An IEEE floating point number is stored as packed bit fields: 1 sign bit, 8 exponent bits and 23 mantissa bits (for single precision). The SPU ISA uses the same format, although exceptional values are not recognized. So on the SPU all values of the exponent and mantissa bit fields represent the floating point number

$$x = (-1)^{\text{sign}} 2^{\text{exponent} - 127} 1.\text{mantissa.}$$
 (2)

Common patterns in special function evaluation include extraction of the exponent and mantissa fields. Since the exponent bits are often used in different bit positions, we have higher-level patterns which construct declarative assembly and the various constants required to put the exponential bits into any position in the word.

The fractional part represented by the mantissa is most often used as a floating point number, so we have a pattern to form the number 1.mantissa  $\in [1,2)$ , by merging the mantissa bits with the bit pattern for 1.0.

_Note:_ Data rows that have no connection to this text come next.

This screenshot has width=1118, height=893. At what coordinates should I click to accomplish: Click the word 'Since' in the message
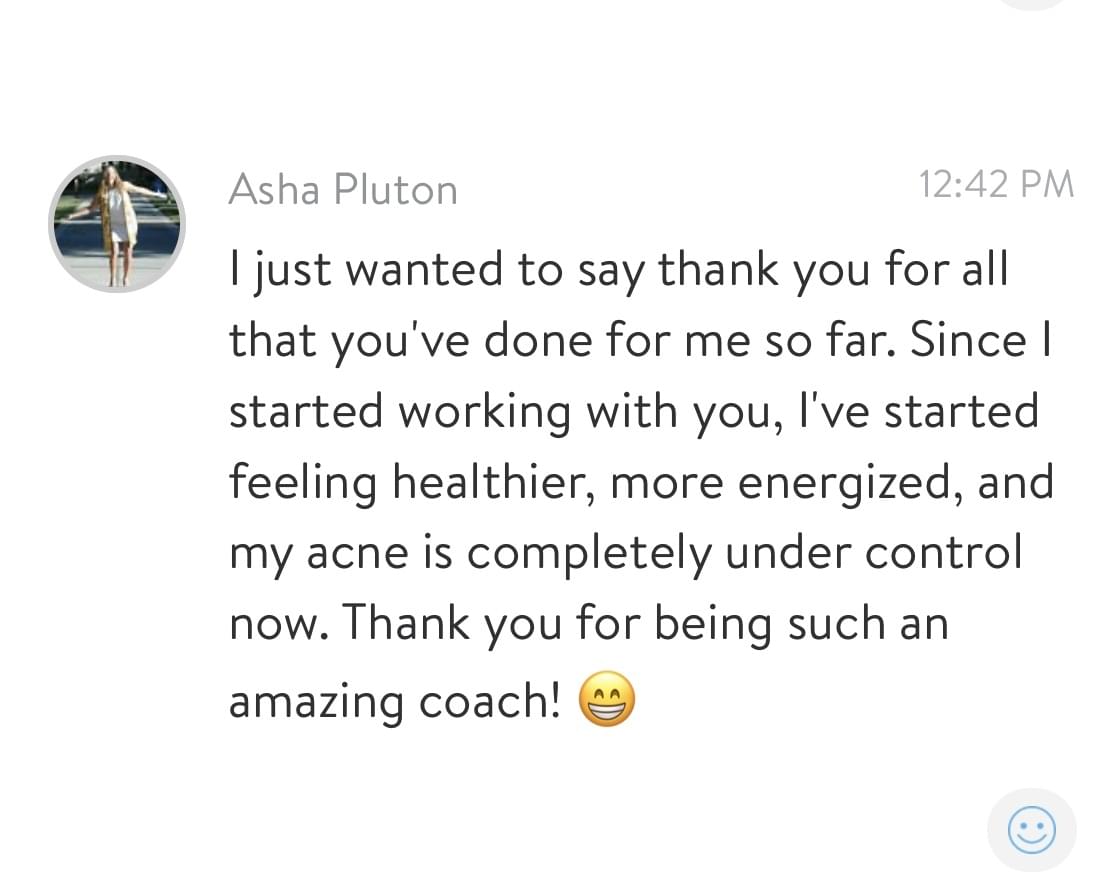pos(968,340)
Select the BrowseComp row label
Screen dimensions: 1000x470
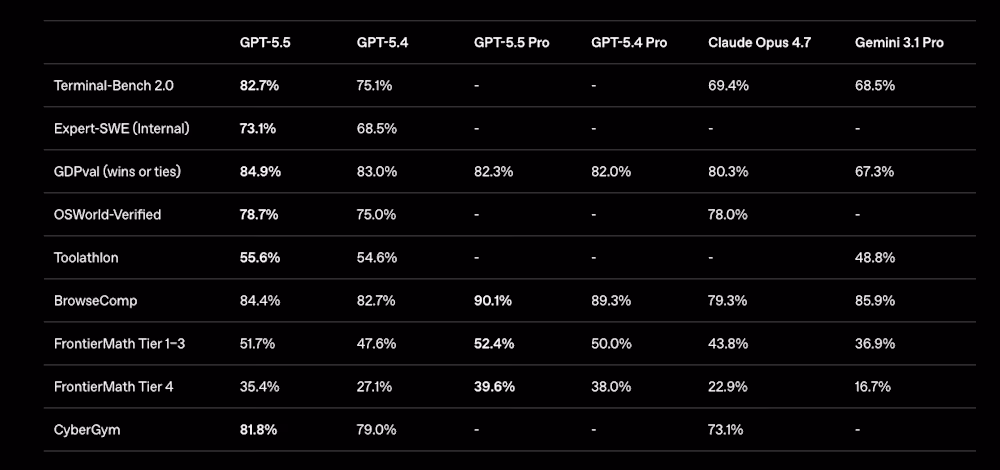[95, 301]
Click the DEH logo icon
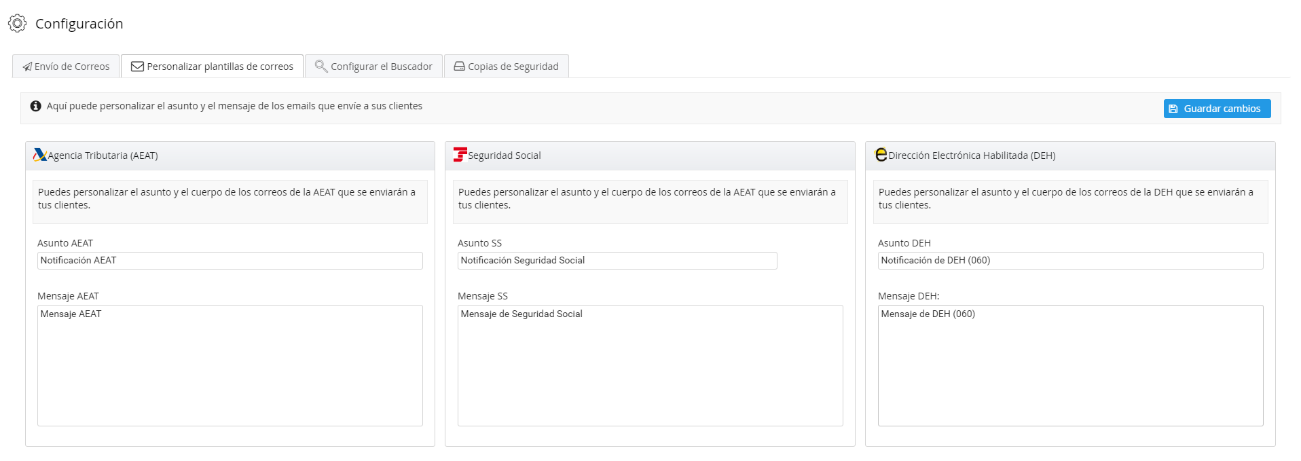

#### 5.3 Exponent Extraction

Depending on the use, extracting the exponent can be combined with other operations, but we provide an odd-pipeline method of putting the exponent byte into any aligned byte surrounded by zeros. This works by rotating the whole quadword left one bit, to rotate out the mantissa's sign bit and put the exponent byte into the first byte slot of each word. Then use **shufb** to insert that byte into the desired position slot of the word which is otherwise filled with zeros.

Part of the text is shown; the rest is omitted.